*** Records provided
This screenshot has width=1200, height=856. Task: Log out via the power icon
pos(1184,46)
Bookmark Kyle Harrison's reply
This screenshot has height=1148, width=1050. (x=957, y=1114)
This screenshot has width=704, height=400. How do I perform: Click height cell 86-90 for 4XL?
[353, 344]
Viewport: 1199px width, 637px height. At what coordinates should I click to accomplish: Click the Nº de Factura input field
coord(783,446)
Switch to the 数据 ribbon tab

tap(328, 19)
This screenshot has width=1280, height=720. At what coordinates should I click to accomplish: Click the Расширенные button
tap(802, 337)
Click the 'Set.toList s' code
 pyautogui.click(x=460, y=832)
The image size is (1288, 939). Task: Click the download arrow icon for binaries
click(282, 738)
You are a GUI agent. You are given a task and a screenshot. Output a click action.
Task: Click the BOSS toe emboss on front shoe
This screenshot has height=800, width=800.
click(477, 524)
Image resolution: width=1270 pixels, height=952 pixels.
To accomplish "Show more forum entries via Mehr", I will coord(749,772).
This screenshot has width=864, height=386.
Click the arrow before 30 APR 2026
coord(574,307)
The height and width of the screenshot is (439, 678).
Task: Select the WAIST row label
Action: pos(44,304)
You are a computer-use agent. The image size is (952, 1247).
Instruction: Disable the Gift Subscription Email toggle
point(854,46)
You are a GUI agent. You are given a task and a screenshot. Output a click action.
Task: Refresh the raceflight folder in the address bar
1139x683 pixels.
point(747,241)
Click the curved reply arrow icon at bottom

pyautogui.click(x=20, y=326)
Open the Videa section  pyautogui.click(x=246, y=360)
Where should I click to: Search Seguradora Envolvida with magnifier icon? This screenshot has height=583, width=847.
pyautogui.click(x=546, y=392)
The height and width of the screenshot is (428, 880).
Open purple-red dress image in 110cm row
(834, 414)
******
[Problem description]
Reproduce all of the records above, substituting "GUI assistant" for every occurrence of "GUI agent" and leaving every other character unchanged.

[Result of the exercise]
This screenshot has width=1200, height=856. Task: Log out via the power icon
pos(1184,46)
Bookmark Kyle Harrison's reply
This screenshot has height=1148, width=1050. (x=957, y=1114)
This screenshot has width=704, height=400. How do I perform: Click height cell 86-90 for 4XL?
[353, 344]
Viewport: 1199px width, 637px height. At what coordinates should I click to accomplish: Click the Nº de Factura input field
coord(783,446)
Switch to the 数据 ribbon tab

tap(328, 19)
This screenshot has width=1280, height=720. At what coordinates should I click to accomplish: Click the Расширенные button
tap(802, 337)
Click the 'Set.toList s' code
 pyautogui.click(x=460, y=832)
The image size is (1288, 939). Task: Click the download arrow icon for binaries
click(282, 738)
You are a GUI assistant. You are given a task and a screenshot. Output a click action.
Task: Click the BOSS toe emboss on front shoe
This screenshot has height=800, width=800.
click(477, 524)
Image resolution: width=1270 pixels, height=952 pixels.
To accomplish "Show more forum entries via Mehr", I will coord(749,772).
This screenshot has width=864, height=386.
Click the arrow before 30 APR 2026
coord(574,307)
The height and width of the screenshot is (439, 678).
Task: Select the WAIST row label
Action: pos(44,304)
You are a computer-use agent. The image size is (952, 1247).
Instruction: Disable the Gift Subscription Email toggle
point(854,46)
You are a GUI assistant. You are given a task and a screenshot. Output a click action.
Task: Refresh the raceflight folder in the address bar
1139x683 pixels.
point(747,241)
Click the curved reply arrow icon at bottom

pyautogui.click(x=20, y=326)
Open the Videa section  pyautogui.click(x=246, y=360)
Where should I click to: Search Seguradora Envolvida with magnifier icon? This screenshot has height=583, width=847.
pyautogui.click(x=546, y=392)
The height and width of the screenshot is (428, 880).
Open purple-red dress image in 110cm row
(834, 414)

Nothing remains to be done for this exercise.